This means the following technique is safe:
#include <vector>
#include "Foo.h" /* get class Foo */
// old-style code that wants an array
void f(Foo* array, unsigned numFoos);
void g()
{
std::vector<Foo> v;
...
f(v.empty() ? NULL : &v[0], v.size()); ← safe
}
The funny expression v.empty() ? NULL : &v[0] simply passes the
NULL pointer if v is empty, otherwise passes a pointer to the
first (zeroth) element of v.
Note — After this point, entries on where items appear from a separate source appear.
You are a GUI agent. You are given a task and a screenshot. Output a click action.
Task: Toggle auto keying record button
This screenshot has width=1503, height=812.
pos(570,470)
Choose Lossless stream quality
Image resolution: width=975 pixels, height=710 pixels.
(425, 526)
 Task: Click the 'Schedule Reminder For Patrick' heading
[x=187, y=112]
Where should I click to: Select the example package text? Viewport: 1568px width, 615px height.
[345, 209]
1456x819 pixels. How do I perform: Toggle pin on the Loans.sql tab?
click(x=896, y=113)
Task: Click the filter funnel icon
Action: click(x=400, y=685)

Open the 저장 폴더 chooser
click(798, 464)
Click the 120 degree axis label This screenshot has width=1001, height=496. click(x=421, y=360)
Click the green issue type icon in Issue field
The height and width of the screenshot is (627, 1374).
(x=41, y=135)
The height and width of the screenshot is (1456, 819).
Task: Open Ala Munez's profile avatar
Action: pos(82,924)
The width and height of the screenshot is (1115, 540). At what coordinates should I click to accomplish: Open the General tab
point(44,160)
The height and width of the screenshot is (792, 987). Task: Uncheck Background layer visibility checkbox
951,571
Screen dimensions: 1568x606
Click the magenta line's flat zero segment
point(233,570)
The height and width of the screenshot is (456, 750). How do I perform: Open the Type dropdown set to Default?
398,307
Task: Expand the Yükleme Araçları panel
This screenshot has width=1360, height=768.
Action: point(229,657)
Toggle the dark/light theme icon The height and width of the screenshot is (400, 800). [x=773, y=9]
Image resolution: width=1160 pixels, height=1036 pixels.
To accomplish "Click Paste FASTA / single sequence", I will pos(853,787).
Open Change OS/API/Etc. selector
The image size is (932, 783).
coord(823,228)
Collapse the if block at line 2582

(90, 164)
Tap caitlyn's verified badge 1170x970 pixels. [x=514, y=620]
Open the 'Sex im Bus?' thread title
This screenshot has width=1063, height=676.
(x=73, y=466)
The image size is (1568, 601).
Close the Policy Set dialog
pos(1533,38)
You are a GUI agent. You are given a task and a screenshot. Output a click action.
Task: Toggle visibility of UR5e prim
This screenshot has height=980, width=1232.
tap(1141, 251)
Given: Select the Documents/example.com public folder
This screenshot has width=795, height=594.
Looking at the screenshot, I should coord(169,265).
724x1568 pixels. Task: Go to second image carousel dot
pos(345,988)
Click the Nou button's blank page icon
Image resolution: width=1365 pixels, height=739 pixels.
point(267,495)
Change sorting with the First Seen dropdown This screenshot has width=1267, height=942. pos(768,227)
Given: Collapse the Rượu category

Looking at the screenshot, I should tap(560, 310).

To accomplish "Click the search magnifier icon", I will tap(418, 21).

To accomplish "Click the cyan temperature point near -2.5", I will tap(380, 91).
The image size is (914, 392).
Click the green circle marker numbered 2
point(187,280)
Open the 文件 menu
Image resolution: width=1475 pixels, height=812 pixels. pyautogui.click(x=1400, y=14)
If you know a priori that
v is not empty, you can change that to simply &v[0].
In general, it means you are guaranteed that &v[0] + n == &v[n], where v is a std::vector<T> and n is an integer in the range 0 .. v.size()-1.
However v.begin() is not guaranteed to be a T*, which means v.begin() is not guaranteed to be the same as &v[0]:
void g()
{
std::vector<Foo> v;
...
f(v.begin(), v.size()); ← Error!! Not Guaranteed!!
^^^^^^^^^-- cough, choke, gag; not guaranteed to be the same as &v[0]
}
Do NOT email me and tell me that v.begin() ==
&v[0] on your particular version of your particular compiler on your
particular platform. I don't care, plus that would show that you've
totally missed the point. The point is to help you know the kind of
code that is guaranteed to work correctly on all standard-conforming
implementations, not to study the vagaries of particular implementations.